You will see the intuition, the step-by-step method, and a clean Python implementation you can use in interviews.
Problem Statement
You are given a string expression representing a Lisp-like expression to return the integer value of. The syntax for these expressions is given as follows.
Quick Facts
- Difficulty: Hard
- Premium: No
- Tags: Stack, Recursion, Hash Table, String
Intuition
Fast membership checks and value lookups are the heart of this problem, which makes a hash map the natural choice.

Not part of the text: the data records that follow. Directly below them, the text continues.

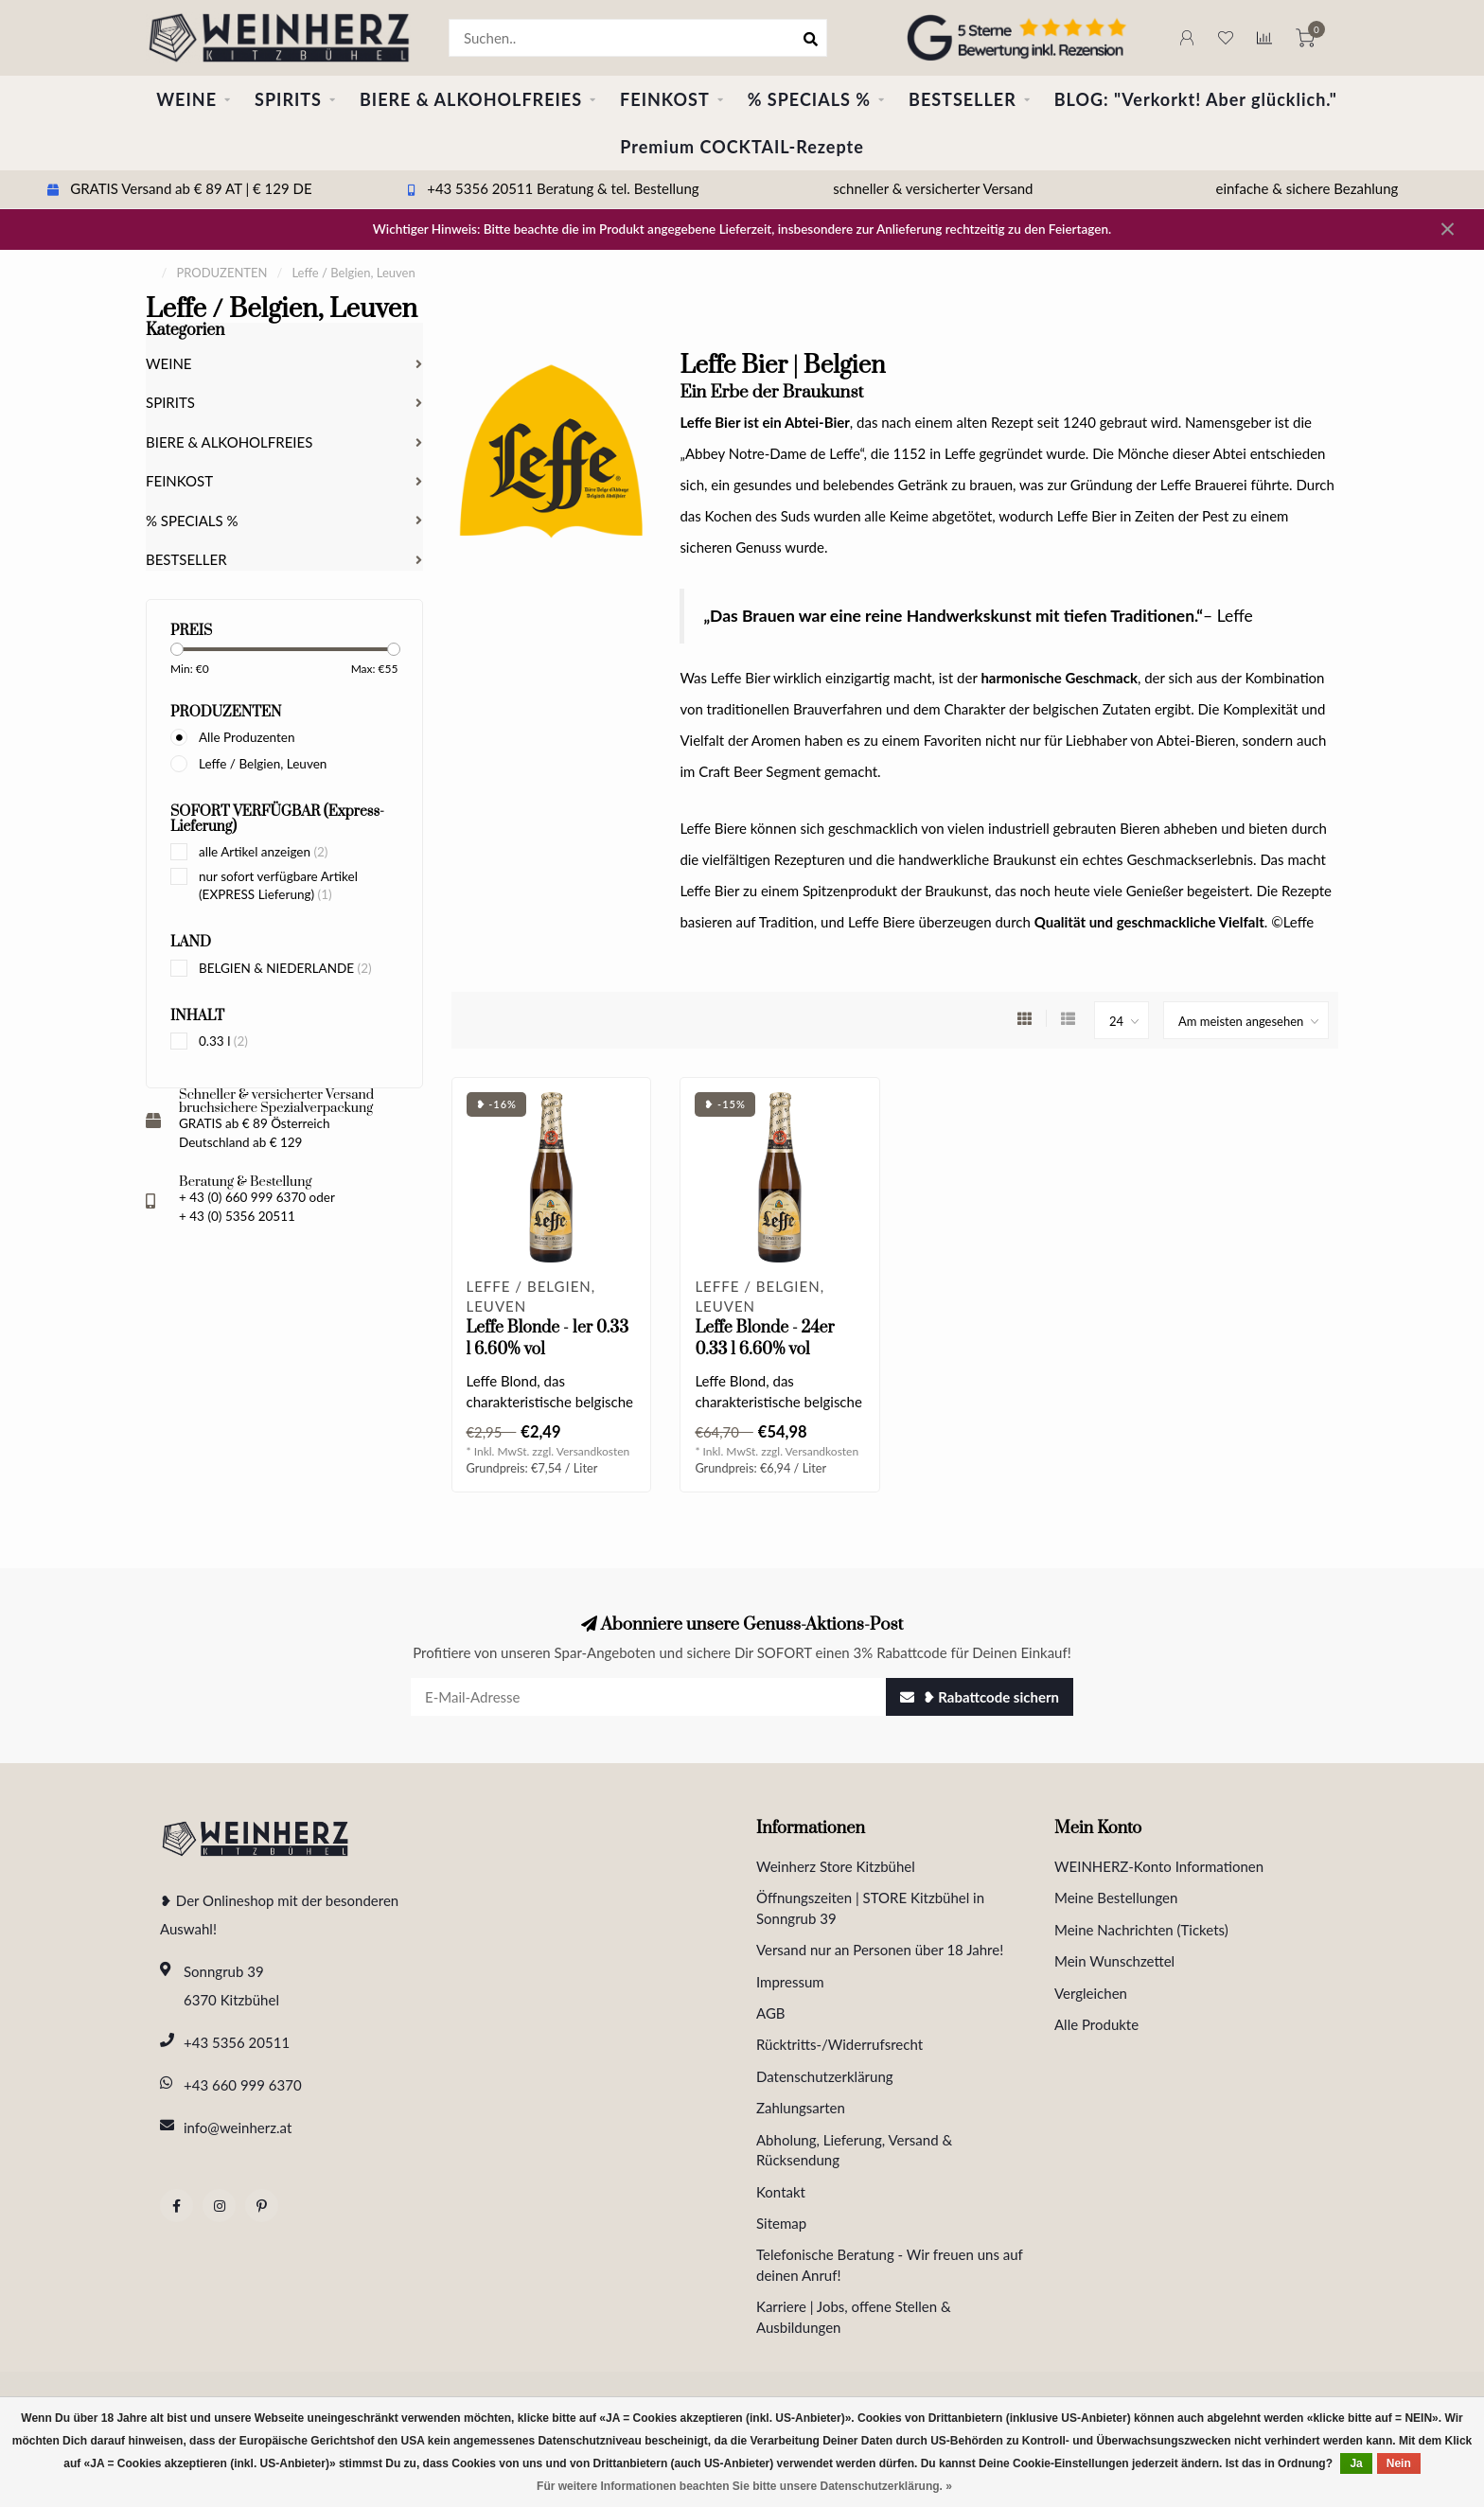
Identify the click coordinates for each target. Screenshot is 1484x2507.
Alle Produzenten (246, 737)
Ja (1356, 2463)
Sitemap (781, 2223)
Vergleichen (1090, 1993)
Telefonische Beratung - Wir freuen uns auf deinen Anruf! (889, 2264)
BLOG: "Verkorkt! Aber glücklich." (1195, 99)
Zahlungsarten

By storing what we have already seen (or counts/indexes), we can answer the question in one pass without backtracking.
Approach
Scan the input once, using the map to detect when the condition is satisfied and to update state as you go.
This keeps the solution linear while remaining easy to explain in an interview setting.
Steps:
- Initialize a hash map for seen items or counts.
- Iterate through the input, querying/updating the map.
- Return the first valid result or the final computed value.
Example
Input: expression = "(let x 2 (mult x (let x 3 y 4 (add x y))))"
Output: 14
Explanation: In the expression (add x y), when checking for the value of the variable x,
we check from the innermost scope to the outermost in the context of the variable we are trying to evaluate.
Since x = 3 is found first, the value of x is 3.
Python Solution
class Solution:
def evaluate(self, expression: str) -> int:
def parseVar():
nonlocal i
j = i
while i < n and expression[i] not in " )":
i += 1
return expression[j:i]
def parseInt():
nonlocal i
sign, v = 1, 0
if expression[i] == "-":
sign = -1
i += 1
while i < n and expression[i].isdigit():
v = v * 10 + int(expression[i])
i += 1
return sign * v
def eval():
nonlocal i
if expression[i] != "(":
return scope[parseVar()][-1] if expression[i].islower() else parseInt()
i += 1
if expression[i] == "l":
i += 4
vars = []
while 1:
var = parseVar()
if expression[i] == ")":
ans = scope[var][-1]
break
vars.append(var)
i += 1
scope[var].append(eval())
i += 1
if not expression[i].islower():
ans = eval()
break
for v in vars:
scope[v].pop()
else:
add = expression[i] == "a"
i += 4 if add else 5
a = eval()
i += 1
b = eval()
ans = a + b if add else a * b
i += 1
return ans
i, n = 0, len(expression)
scope = defaultdict(list)
return eval()
Complexity
The time complexity is O(n). The space complexity is O(n).
Edge Cases and Pitfalls
Watch for boundary values, empty inputs, and duplicate values where applicable. If the problem involves ordering or constraints, confirm the invariant is preserved at every step.
Summary
This Python solution focuses on the essential structure of the problem and keeps the implementation interview-friendly while meeting the constraints.